Stored data entries
----------------
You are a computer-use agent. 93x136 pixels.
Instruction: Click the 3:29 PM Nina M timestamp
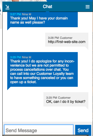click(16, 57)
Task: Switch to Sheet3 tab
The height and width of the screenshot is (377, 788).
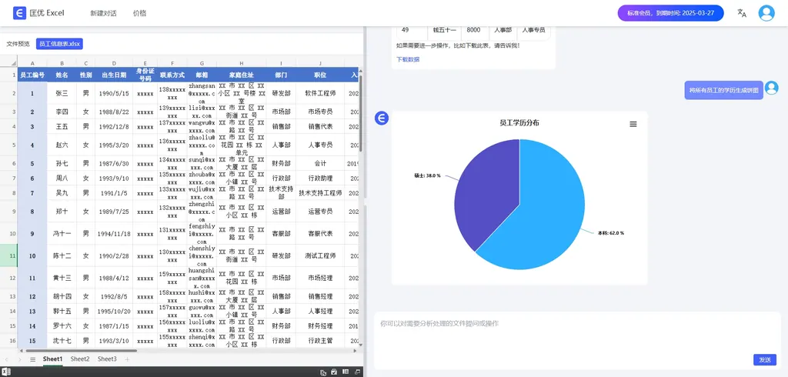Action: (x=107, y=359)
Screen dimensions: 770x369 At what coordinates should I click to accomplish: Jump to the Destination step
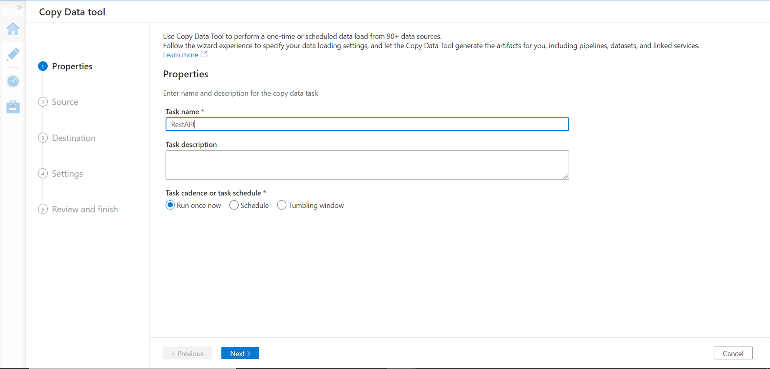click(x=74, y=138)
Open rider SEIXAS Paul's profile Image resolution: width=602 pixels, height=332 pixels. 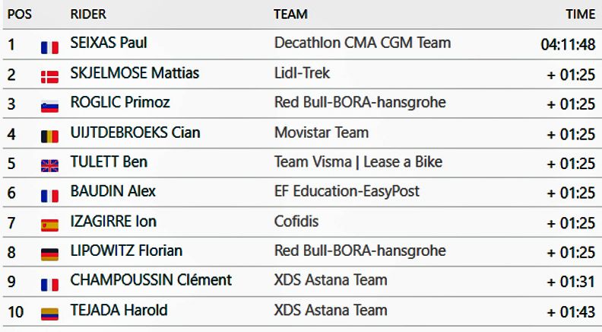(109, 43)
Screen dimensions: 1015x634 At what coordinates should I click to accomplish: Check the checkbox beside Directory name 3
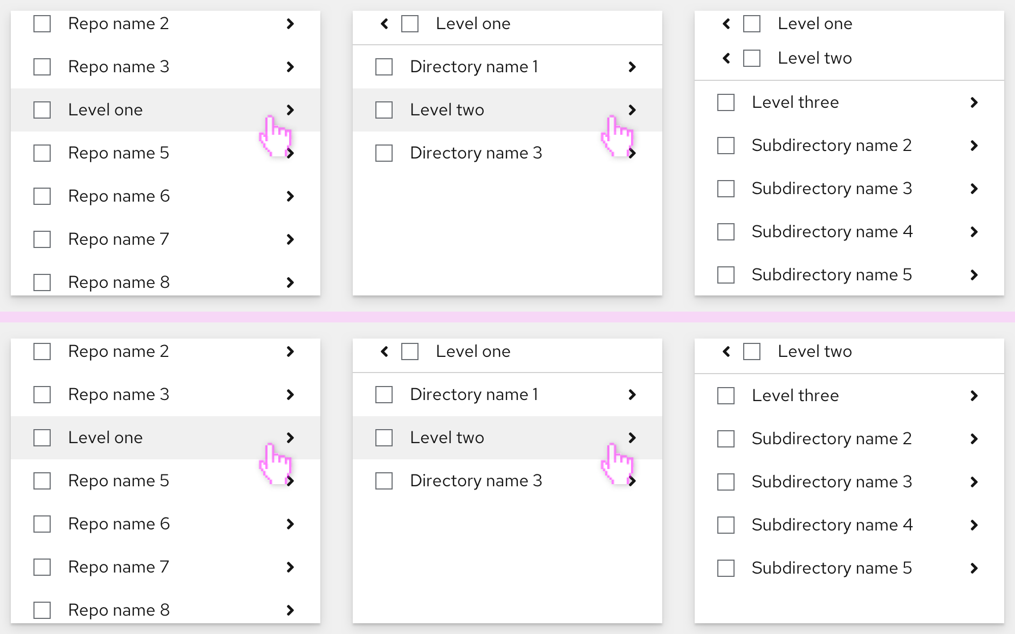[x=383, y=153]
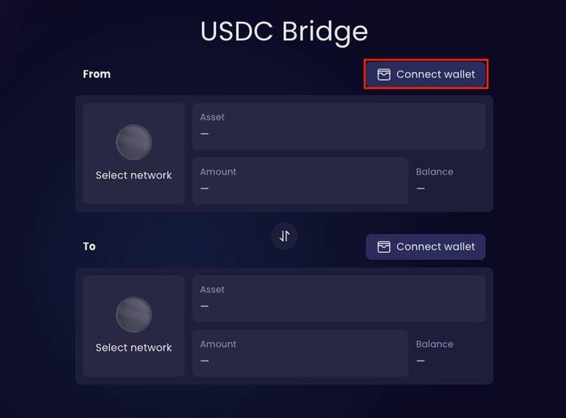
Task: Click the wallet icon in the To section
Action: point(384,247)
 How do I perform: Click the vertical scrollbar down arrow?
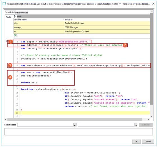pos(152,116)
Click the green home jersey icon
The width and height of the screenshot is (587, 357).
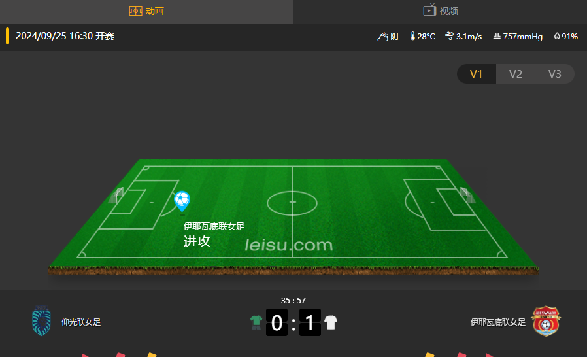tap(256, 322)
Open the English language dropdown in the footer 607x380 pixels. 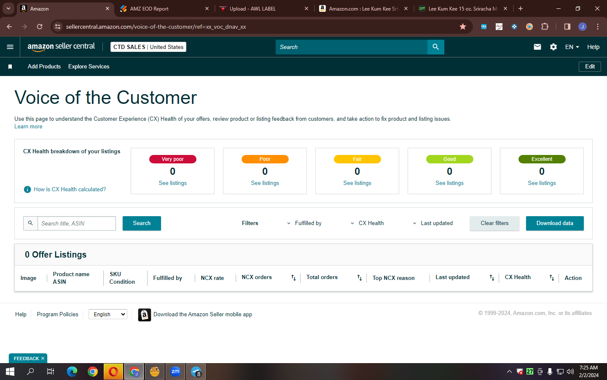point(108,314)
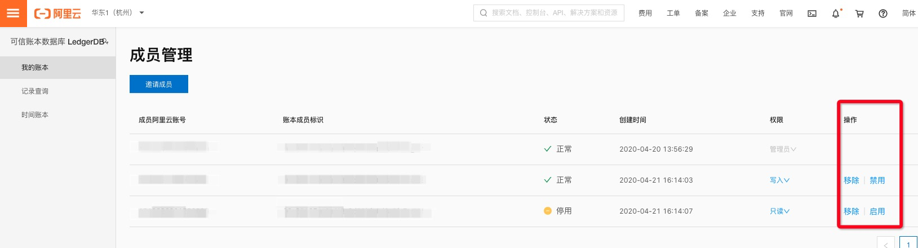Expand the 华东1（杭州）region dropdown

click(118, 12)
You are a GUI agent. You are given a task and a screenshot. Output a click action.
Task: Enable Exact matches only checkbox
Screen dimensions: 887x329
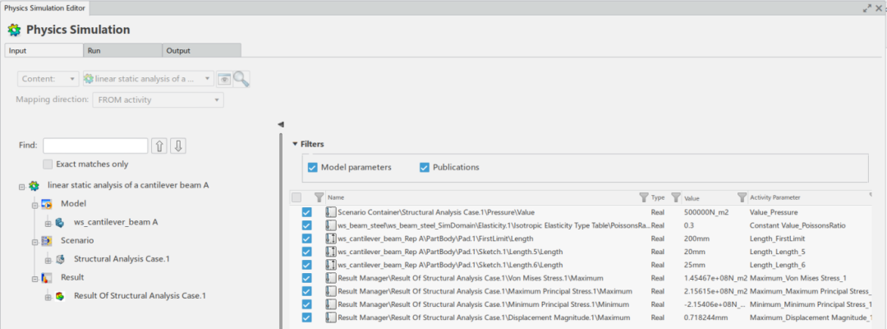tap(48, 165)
----------------
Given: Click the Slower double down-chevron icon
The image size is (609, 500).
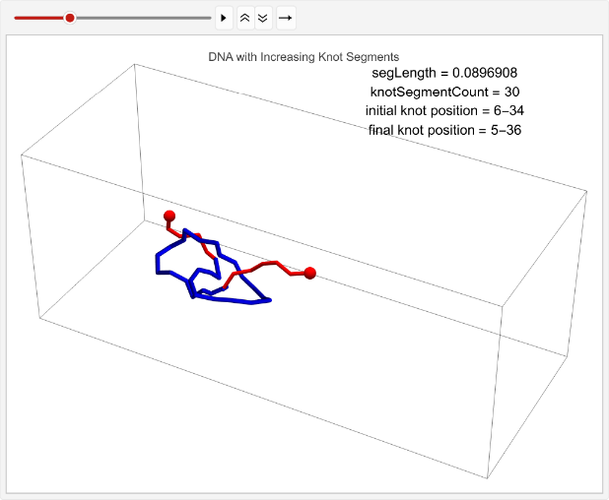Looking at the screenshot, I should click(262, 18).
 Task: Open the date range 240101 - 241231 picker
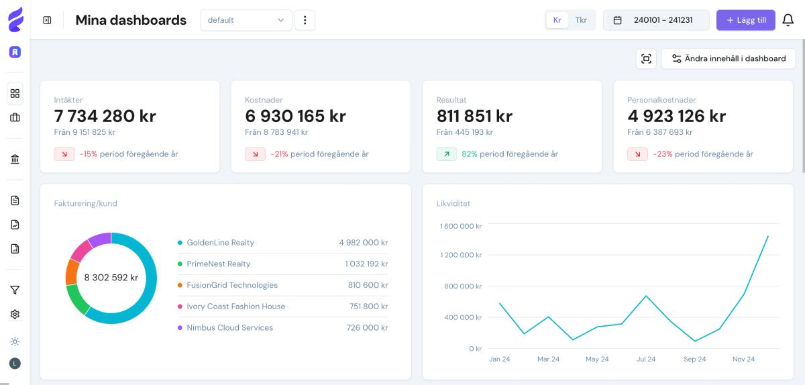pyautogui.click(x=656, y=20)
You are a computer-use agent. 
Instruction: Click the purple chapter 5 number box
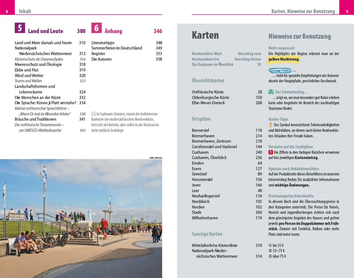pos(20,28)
----------------
[What you should do]:
For each line of the entries that contains the word "agent", make a copy.

[Your solution]:
You are a computer-use agent. 93x136 pixels.
You are a GUI agent. You are given a task and a screenshot. Output a click action.
You are a computer-use agent. 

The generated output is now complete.